Fr Bob Writes – January 19, 2014

We have now moved out of the high days and holy days of the Christmas season into what the Church calls “Ordinary Time.”  It is in the ordinary times, the ordinary days, doing the ordinary things of life, that we must “work out our salvation,” as St Paul reminds us in his letter to the Philippians, chapter 2, verse 13.  In the first few weeks of the new year the Church gives us readings from Paul’s first letter to the Corinthians.  As one of the chief commercial centers of the ancient world, Corinth was a very cosmopolitan city with a great diversity of ethnic and social groups. It was infamous for loose living …the Las Vegas of its day. All this was reflected in the Corinthian community where Paul labored for over a year and a half and to which he later wrote his most challenging letters.

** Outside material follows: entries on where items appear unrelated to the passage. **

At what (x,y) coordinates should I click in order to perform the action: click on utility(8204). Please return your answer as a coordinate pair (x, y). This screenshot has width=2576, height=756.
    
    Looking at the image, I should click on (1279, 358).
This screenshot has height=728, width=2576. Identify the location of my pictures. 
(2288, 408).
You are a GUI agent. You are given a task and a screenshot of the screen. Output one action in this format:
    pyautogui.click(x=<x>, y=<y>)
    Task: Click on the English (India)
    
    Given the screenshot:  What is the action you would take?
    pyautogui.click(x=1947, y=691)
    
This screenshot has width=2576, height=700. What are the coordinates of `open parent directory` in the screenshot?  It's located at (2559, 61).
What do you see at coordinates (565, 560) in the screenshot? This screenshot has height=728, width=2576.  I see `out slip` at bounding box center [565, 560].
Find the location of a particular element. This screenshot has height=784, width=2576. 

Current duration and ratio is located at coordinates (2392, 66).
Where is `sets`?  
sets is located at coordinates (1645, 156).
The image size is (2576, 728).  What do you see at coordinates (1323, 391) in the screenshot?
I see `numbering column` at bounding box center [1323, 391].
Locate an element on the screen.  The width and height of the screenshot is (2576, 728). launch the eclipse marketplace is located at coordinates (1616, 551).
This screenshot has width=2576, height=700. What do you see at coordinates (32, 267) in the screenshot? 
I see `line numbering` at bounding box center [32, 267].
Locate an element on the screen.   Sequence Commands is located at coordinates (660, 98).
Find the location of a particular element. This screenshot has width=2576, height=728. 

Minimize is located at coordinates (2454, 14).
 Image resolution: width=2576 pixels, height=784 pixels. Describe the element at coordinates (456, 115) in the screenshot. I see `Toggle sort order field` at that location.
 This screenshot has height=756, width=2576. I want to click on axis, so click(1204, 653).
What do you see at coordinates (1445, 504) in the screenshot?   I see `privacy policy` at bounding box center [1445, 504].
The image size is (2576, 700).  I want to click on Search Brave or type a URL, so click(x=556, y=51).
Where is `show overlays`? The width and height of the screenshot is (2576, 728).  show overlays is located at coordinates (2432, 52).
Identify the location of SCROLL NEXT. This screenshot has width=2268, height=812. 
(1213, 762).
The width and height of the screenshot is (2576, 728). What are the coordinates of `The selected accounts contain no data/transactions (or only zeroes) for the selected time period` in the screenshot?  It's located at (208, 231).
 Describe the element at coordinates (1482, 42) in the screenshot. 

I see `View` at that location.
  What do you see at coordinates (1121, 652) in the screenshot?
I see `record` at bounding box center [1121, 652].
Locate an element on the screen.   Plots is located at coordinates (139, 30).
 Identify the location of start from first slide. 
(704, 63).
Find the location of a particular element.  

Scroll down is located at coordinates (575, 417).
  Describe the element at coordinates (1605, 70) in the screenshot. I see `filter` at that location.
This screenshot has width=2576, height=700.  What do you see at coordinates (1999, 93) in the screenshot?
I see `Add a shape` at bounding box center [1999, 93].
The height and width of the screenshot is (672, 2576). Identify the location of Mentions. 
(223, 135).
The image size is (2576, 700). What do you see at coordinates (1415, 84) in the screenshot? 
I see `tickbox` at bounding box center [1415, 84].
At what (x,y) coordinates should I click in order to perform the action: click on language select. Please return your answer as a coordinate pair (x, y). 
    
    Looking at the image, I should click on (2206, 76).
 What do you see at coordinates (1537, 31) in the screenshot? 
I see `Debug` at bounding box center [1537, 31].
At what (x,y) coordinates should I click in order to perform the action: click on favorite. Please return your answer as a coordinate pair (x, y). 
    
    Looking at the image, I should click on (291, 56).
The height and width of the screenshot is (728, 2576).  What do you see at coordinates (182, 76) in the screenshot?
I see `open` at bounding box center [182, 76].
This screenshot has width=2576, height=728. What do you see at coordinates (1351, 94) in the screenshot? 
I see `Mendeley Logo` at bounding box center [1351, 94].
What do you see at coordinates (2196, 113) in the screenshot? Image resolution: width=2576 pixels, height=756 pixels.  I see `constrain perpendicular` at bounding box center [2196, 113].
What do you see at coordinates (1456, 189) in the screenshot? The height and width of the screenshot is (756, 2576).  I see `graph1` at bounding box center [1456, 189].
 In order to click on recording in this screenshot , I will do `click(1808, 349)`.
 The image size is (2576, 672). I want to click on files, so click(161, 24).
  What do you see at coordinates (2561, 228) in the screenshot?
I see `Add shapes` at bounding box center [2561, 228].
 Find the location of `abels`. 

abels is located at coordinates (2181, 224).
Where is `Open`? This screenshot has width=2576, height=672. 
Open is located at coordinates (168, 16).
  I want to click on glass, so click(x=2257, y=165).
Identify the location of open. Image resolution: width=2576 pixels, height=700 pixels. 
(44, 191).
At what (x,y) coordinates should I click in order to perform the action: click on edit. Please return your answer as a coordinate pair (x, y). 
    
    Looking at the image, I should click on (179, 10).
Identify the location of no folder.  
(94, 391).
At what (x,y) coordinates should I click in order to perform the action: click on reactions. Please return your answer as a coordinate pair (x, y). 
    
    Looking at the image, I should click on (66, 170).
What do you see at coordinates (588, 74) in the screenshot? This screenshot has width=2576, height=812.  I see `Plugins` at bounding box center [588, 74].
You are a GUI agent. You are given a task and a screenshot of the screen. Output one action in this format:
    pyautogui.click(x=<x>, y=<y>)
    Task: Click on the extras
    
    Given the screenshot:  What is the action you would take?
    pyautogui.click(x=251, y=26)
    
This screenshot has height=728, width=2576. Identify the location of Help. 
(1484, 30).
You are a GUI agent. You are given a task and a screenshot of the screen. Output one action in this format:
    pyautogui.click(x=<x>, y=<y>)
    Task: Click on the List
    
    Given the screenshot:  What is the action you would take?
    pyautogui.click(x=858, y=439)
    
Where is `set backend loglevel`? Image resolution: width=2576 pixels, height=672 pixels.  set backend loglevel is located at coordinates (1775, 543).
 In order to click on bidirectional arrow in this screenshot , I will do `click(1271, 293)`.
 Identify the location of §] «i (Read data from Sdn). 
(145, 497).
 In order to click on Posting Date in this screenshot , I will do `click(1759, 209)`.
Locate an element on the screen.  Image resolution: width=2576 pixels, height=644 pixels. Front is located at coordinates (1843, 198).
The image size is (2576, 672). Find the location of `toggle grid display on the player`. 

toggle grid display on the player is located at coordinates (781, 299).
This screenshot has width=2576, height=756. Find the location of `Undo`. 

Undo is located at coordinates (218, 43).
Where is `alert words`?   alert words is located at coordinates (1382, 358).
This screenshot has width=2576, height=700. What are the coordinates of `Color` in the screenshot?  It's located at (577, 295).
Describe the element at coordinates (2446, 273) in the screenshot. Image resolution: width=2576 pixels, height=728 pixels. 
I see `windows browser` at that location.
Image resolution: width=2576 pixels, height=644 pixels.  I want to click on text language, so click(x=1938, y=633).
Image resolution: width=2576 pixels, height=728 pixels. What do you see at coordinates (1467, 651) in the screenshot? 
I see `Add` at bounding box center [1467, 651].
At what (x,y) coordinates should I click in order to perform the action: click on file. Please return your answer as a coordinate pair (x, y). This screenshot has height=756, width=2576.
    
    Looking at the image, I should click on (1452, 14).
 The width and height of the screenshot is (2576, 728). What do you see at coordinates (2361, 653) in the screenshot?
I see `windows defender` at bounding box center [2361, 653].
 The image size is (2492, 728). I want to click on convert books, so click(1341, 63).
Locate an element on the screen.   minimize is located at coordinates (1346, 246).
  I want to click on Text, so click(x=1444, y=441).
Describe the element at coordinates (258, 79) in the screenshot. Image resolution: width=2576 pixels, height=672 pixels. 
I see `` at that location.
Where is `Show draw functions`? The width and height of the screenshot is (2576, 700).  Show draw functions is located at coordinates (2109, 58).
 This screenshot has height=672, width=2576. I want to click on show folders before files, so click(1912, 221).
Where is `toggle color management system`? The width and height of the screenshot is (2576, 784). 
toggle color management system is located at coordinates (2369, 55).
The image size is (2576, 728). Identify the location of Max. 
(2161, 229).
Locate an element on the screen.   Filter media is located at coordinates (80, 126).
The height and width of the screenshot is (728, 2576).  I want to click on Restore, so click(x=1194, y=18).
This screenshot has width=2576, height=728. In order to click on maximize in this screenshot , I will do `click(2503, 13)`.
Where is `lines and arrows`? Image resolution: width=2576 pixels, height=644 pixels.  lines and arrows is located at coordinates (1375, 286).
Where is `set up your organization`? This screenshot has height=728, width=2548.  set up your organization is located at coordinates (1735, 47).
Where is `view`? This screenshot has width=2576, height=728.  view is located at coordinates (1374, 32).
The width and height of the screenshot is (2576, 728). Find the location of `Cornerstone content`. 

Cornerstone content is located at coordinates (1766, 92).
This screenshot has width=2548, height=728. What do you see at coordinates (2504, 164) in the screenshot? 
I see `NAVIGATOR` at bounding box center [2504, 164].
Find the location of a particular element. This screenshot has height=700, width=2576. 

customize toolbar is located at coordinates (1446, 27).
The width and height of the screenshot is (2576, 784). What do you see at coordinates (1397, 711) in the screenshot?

Put simply, the Christians in Corinth were ordinary people who were living the extraordinary life of the Spirit and doing it badly.  As we will see in future weeks, the community was rife with division, envy, one-up-manship, spiritual immaturity, moral turpitude.  St Paul’s most well-known and well-loved passage on the centrality of love, a favourite reading for weddings, which we find in chapter 13 of his letter, was written, precisely because the Corinthians were NOT living a life of love amongst each other, nor anything like it!!  So Paul reminds them, in the passage we are given for this Sunday’s liturgy, that they are, in fact, “called to be saints.”   This is meant,  not in the sense that we understand the word, the canonized Saints of the church’s calendar, but in the sense that they are meant to live in a Christ-like manner, in the midst of their ordinary lives.

That same charge is laid upon us as ordinary Catholic Christians. We are called to this, says St Paul, because we CAN live like this, since we are, in his words, already “sanctified (made holy) in Christ Jesus.”  Through our baptism, in which we receive the Holy Spirit, or to put it another way, the Spirit of holiness, we have received everything we need to enable us to live holy lives.  This is not a call just for clergy and religious and specially gifted lay people, but, as the Church reminds us in the document on the Church, chapter 5, from the Second Vatican Council, a call which is given to every single Christian, no matter what their state in life. The thing is, we do not achieve holiness by gritting our teeth and trying really, really hard, but by surrendering to the Lordship of Jesus in the power of his Spirit.  To use a common metaphor, we allow Jesus to take the wheel in the vehicle of our everyday life, and are content to let him drive us where he wills, not where we want to go. (Oh, and by the way, it also means we hand over to him the map as well!!)

In the year ahead, brothers and sisters, I wish you, in the words of St Paul, “grace and peace from God our Father and the Lord Jesus Christ!!”